Peraltro, la Corte fiorentina, nello svolgimento dell’adeguato percorso logico-giuridico addotto a sostegno dell’impugnata sentenza, ha ritenuto – in relazione al merito del giudizio – che non fosse rimasta provata la simulazione eccepita dalla C. (e tale ratio non risulta, peraltro, specificamente censurata da quest’ultima), così escludendo implicitamente (in tal senso intendendosi tacitamente confermata anche la precedente ordinanza di diniego della invocata sospensione) il rapporto di pregiudizialità tra il procedimento penale a carico del B. e lo stesso giudizio civile di opposizione a decreto ingiuntivo.

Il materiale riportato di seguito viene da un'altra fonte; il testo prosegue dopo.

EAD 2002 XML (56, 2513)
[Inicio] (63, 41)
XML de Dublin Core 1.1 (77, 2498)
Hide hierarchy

Al riguardo bisogna osservare che la sospensione necessaria del processo civile, ai sensi dell’art. 295 c.p.c., art. 654 c.p.p. e art. 211 disp. att. c.p.p., in attesa della formazione del giudicato penale, può essere disposta soltanto se una norma di diritto sostanziale riconduca alla commissione di un reato un effetto sul diritto soggettivo oggetto del giudizio civile e a condizione che la sentenza penale possa, per l’appunto, spiegare in concreto gli effetti del giudicato nel processo civile. Affinché si possa configurare tale condizione di dipendenza logica della decisione civile dalla definizione del giudizio penale non è sufficiente che nei due processi vengano in rilievo gli stessi fatti, ma è necessario che l’effetto dedotto in ambito civile sia collegato normativamente alla commissione del reato, oggetto dell’imputazione penale (cfr., da ultimo, Cass. n. 18918/2019 e Cass. n. 2522/2021).
Alla stregua della ratio decidendi che sorregge la sentenza qui impugnata, in virtù della quale la debenza della somma ingiunta nei confronti della C. non sarebbe da escludere, sebbene ad altro titolo, ai sensi dell’art. 1414 c.c., comma 2, producendo effetto tra le parti il contratto dissimulato, la Corte territoriale ha considerato che il decreto monitorio non avrebbe potuto essere revocato. Ne consegue che è stato ritenuto dalla Corte di appello – con congrua valutazione insindacabile in questa sede insussistente un vincolo di consequenzialità tra il giudicato penale e la controversia civile in questione.
3. In definitiva, sulla scorta delle argomentazioni complessivamente svolte, il ricorso deve essere dichiarato inammissibile, con conseguente condanna alle spese del presente giudizio a carico della ricorrente, che si liquidano nei sensi di cui in dispositivo.
Infine, ai sensi del D.P.R. n. 115 del 2002, art. 13, comma 1 quater, occorre dare atto della sussistenza dei presupposti processuali per il versamento, da parte della ricorrente, di un ulteriore importo a titolo di contributo unificato pari a quello previsto per il ricorso, a norma dello stesso art. 13, comma 1-bis, se dovuto.
PQM
La Corte dichiara il ricorso inammissibile e condanna al ricorrente al pagamento delle spese del presente giudizio, liquidate in complessivi Euro 3.000,00, di cui Euro 200,00 per esborsi, oltre contributo forfettario, iva e cpa nella misura e sulle come per legge. Ai sensi del D.P.R. n. 115 del 2002, art. 13, comma 1 quater, dà atto della sussistenza dei presupposti processuali per il versamento, da parte della ricorrente, di un ulteriore importo a titolo di contributo unificato pari a quello previsto per il ricorso, a norma dello stesso art. 13, comma 1-bis, se dovuto.
Così deciso in Roma, nella Camera di consiglio della Sezione Seconda Civile, il 25 maggio 2021.